I know how you feel. I HATE it when people try to talk to Charlie--I mean, just leave us alone. They don't know he's special needs and I dont' want to get into it. Why do peole feel that they can talk to any child they lay eyes on?

Rich said...

You talk from a disabled point of view, but the face it it's not just disabilities... If a person happened to be black, and walked in a white neighbor hood, or the kid with the $150 sneakers standing next to the kid with the $20 sneakers. - Every one gets judged some how.

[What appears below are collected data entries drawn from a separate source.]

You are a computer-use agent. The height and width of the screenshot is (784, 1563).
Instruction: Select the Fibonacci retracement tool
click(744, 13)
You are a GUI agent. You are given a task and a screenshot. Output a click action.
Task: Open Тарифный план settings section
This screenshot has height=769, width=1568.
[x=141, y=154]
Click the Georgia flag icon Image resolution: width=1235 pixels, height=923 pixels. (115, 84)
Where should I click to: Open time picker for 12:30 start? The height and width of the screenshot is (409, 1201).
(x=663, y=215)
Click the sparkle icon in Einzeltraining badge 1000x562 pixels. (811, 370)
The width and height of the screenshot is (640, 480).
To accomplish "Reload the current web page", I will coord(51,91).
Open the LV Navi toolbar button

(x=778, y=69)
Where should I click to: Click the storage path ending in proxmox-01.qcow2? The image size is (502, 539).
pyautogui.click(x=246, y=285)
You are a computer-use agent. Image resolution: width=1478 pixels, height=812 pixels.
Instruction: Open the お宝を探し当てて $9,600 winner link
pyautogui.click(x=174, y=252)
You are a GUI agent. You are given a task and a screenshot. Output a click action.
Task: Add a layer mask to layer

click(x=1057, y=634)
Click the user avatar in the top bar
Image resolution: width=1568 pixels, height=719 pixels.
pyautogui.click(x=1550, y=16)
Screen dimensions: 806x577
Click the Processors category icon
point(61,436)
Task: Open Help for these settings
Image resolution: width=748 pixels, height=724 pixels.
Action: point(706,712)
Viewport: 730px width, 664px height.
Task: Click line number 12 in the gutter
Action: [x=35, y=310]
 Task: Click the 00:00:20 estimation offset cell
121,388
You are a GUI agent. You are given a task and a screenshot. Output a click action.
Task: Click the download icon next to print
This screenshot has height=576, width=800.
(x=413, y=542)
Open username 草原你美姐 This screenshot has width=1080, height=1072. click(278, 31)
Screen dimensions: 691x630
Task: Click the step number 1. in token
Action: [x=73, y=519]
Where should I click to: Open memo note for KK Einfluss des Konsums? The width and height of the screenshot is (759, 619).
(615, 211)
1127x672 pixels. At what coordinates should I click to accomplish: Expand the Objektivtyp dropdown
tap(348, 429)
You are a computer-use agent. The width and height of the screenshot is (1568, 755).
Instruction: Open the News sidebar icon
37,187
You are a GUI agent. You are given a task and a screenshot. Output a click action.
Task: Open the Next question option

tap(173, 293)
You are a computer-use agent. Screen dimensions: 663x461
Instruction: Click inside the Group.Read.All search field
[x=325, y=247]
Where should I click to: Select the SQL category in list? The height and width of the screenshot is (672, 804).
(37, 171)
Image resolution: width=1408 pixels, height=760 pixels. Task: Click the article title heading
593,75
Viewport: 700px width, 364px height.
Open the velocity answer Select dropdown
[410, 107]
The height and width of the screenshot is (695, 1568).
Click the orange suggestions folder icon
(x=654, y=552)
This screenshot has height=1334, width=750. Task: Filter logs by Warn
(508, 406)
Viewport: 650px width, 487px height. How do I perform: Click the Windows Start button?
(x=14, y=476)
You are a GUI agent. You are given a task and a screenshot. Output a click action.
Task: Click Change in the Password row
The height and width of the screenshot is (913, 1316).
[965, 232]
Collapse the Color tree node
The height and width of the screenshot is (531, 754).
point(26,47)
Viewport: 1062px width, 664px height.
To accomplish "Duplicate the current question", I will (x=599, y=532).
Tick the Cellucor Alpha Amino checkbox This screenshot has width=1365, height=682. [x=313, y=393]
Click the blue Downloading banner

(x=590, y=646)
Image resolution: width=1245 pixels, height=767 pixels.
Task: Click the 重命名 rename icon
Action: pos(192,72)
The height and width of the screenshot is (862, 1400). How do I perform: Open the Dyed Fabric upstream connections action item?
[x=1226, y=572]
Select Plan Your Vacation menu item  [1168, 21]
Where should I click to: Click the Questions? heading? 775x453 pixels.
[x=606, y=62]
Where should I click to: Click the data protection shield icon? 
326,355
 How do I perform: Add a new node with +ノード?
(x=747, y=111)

Though I am disabled myself with bad eyesight, if I seen a boy with CP I'd probably stare, or maybe try to help when they didn't want it or need it... Just the same if you seen me on the corner with my white cane ready to cross... Some times I'm glad I can't see people staring at me, but I still can feel the looks.

Jacolyn said...

Oh boy...me too!!! Or I want to explain all the wonderful things about Grace that people can't see. I want so badly for them to understand my world...but they can't.

JoAnn said...

But remember Melanie...Daniel is a beautiful child! I think I'd be staring at him just because he's so stinking cute! :)

I do know what you mean though...when I see people staring at Emma's arms and whispering to each other I just want to say something rude! I have to bite my tongue frequently.